Legendary lawman Wild Bill Hickok's connection to Johnson County
Wild Bill Hickok as marshal of Hays, Kansas in 1869 (from the Johnson County Museum's collection)
There was a new lawman in town at Johnson County’s Monticello Township, following an election on March 22, 1858.
He was James Butler Hickok, who was elected one of four constables in the township. It was the first of several law enforcement jobs he was to hold during his lifetime. He also was a scout, a sharpshooter, a professional gambler and eventually known as “Wild Bill” Hickok, legendary lawman of the Old West.
At age 20, Hickok upheld law and order in Monticello, a small town with a stagecoach stop, a few stores and saloons, and the countryside of Monticello Township. A year later, he was gone, becoming a freight wagon driver, and later working at a station of the Pony Express.
Hickok was born in Homer (now Troy Grove), Illinois, and he learned his shooting skills protecting the farm with his father from anti-abolitionists. He was a good shot from a very young age.
In 1855, Hickok left his father’s farm to become a stagecoach driver on the Santa Fe and Oregon Trails. His killing of a bear with a bowie knife while a stagecoach driver cemented a growing reputation as a genuinely tough man who feared nothing. He became known as “Wild Bill.”
The Kansas-Nebraska Act of 1854 opened up territory in Kansas to settlement and offered Hickok the opportunity to go West for a new beginning with the lure of cheap land. He arrived in Leavenworth in June 1856 and awaited the opening of Shawnee Indian Reservation land for settlement in Johnson County.
In a letter to his family in November 1856, Hickok said he was looking to purchase land in Johnson County, calling it “the finest country in Kansas I ever saw," according to the Kansas Historical Society.
In 1857, he built a log cabin and claimed a 160-acre tract of land near the corner of 83rd Street and Clare Road in what is now the city of Lenexa. He also briefly worked at the Reed Hotel in the town of Monticello until being elected constable. The sheriff had authority over all of Johnson County while constables enforced the law in townships.

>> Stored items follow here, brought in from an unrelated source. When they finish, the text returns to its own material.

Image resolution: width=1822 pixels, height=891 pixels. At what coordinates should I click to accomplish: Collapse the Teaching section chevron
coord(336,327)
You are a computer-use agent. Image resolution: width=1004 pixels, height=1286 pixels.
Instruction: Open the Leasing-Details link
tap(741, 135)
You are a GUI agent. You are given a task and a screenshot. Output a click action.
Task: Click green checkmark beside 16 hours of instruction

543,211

His time as Monticello Township’s lawman was mostly tame for Wild Bill. Outside his farming and law enforcement duties, Hickok spent his time playing cards in local saloons, another trait that he famously maintained throughout his life.
Hickok abandoned his farming claim in the late summer of 1859, turned in his badge, and left Johnson County, heading north to the Nebraska Territory. He returned to Kansas a few times, serving as a deputy federal marshal in Hays, sheriff and city marshal of Ellis County, and marshal in Abilene. He left Kansas for good in 1871.
Wild Bill Hickok was killed on Aug. 2, 1876, while playing five card stud poker in a saloon at Deadwood in the Black Hills, Dakota Territory. He was 39.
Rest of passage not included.